Task prompt: Copy the records below verbatim, from the first line through the line containing "has height=846, width=980.", inclusive, and output nothing else.

Supplied records:

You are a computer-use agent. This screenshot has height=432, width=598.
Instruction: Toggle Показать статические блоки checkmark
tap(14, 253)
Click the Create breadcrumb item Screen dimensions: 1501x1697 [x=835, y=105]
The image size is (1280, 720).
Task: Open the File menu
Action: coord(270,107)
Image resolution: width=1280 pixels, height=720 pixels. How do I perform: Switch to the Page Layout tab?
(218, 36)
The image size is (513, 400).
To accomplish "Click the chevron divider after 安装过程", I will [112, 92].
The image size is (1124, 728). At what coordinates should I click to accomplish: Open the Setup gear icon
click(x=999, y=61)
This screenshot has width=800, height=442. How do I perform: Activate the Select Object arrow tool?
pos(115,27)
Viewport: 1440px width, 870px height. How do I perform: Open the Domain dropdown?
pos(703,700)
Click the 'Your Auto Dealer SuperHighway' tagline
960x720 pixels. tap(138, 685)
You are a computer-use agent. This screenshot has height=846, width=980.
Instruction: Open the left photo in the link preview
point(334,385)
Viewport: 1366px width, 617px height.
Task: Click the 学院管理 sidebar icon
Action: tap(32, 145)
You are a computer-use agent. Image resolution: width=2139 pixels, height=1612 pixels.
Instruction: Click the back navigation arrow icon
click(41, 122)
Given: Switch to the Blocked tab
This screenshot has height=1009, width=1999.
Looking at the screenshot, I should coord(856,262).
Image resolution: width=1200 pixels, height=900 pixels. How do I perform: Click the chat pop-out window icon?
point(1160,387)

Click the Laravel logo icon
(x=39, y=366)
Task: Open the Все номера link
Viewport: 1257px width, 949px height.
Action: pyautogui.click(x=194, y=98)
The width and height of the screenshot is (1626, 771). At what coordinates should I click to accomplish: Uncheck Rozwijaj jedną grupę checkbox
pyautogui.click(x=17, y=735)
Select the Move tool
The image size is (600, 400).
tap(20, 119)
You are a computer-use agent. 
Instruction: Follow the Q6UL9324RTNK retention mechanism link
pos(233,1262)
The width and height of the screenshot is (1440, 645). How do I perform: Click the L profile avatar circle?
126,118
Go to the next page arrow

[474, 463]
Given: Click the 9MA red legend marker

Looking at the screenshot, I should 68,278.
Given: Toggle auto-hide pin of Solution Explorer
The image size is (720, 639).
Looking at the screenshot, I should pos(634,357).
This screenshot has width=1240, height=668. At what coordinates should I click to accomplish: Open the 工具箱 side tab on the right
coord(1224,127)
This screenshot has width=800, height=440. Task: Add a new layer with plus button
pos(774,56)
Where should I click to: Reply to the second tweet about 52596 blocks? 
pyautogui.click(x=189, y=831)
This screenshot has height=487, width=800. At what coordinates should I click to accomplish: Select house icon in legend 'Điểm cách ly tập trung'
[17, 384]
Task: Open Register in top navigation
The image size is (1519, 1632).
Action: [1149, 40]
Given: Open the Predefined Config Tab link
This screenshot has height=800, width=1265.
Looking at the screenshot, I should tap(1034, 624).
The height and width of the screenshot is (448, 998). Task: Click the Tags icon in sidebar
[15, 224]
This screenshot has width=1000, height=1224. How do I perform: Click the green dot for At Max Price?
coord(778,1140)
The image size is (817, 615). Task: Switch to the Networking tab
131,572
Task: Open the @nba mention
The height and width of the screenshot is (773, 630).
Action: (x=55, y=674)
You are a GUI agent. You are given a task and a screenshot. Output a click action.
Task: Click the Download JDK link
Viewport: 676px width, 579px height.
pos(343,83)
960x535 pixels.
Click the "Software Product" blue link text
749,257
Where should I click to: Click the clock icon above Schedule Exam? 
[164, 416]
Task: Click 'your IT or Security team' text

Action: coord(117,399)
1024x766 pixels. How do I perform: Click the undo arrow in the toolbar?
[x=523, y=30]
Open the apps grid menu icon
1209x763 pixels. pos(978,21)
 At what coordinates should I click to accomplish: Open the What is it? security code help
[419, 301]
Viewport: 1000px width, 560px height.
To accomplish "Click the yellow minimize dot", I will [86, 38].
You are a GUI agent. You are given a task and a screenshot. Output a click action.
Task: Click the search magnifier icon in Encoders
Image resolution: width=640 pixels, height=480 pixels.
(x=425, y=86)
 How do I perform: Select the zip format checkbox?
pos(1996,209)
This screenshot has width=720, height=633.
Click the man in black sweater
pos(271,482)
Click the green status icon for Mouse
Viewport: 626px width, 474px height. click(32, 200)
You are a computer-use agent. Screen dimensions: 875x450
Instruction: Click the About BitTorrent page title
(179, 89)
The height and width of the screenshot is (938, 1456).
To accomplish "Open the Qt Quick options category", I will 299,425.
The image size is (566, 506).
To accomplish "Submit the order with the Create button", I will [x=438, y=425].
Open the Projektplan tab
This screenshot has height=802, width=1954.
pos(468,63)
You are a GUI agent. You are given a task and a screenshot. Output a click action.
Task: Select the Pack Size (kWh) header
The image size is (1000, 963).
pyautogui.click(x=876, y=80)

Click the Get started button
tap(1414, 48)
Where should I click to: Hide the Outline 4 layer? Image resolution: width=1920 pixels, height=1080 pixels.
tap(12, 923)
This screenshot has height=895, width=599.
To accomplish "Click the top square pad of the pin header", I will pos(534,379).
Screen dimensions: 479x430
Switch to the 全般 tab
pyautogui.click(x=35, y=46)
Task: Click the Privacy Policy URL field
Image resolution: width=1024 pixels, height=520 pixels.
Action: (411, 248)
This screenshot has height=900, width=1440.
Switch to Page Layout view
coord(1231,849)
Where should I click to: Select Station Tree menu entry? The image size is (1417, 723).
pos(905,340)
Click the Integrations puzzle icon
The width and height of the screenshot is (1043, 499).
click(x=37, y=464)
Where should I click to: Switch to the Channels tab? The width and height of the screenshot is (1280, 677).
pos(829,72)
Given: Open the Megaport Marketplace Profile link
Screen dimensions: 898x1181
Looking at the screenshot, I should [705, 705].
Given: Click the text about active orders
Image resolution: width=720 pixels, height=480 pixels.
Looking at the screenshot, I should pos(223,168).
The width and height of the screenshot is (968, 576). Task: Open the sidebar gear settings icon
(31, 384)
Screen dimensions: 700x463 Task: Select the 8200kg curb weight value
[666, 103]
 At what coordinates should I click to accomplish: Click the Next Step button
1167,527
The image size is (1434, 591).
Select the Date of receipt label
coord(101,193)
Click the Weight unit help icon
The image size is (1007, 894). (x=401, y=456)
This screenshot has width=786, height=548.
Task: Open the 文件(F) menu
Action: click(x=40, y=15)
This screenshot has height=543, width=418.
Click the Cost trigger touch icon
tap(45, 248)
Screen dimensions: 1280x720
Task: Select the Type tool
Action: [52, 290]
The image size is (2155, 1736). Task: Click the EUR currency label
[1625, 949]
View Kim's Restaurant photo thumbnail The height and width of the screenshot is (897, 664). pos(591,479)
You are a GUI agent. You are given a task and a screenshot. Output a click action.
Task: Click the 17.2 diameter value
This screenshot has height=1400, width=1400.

Answer to the problem:
You are a computer-use agent. This screenshot has height=432, width=598.
Instruction: Toggle Показать статические блоки checkmark
tap(14, 253)
Click the Create breadcrumb item Screen dimensions: 1501x1697 [x=835, y=105]
The image size is (1280, 720).
Task: Open the File menu
Action: coord(270,107)
Image resolution: width=1280 pixels, height=720 pixels. How do I perform: Switch to the Page Layout tab?
(218, 36)
The image size is (513, 400).
To accomplish "Click the chevron divider after 安装过程", I will [112, 92].
The image size is (1124, 728). At what coordinates should I click to accomplish: Open the Setup gear icon
click(x=999, y=61)
This screenshot has width=800, height=442. How do I perform: Activate the Select Object arrow tool?
pos(115,27)
Viewport: 1440px width, 870px height. How do I perform: Open the Domain dropdown?
pos(703,700)
Click the 'Your Auto Dealer SuperHighway' tagline
960x720 pixels. tap(138, 685)
You are a computer-use agent. This screenshot has height=846, width=980.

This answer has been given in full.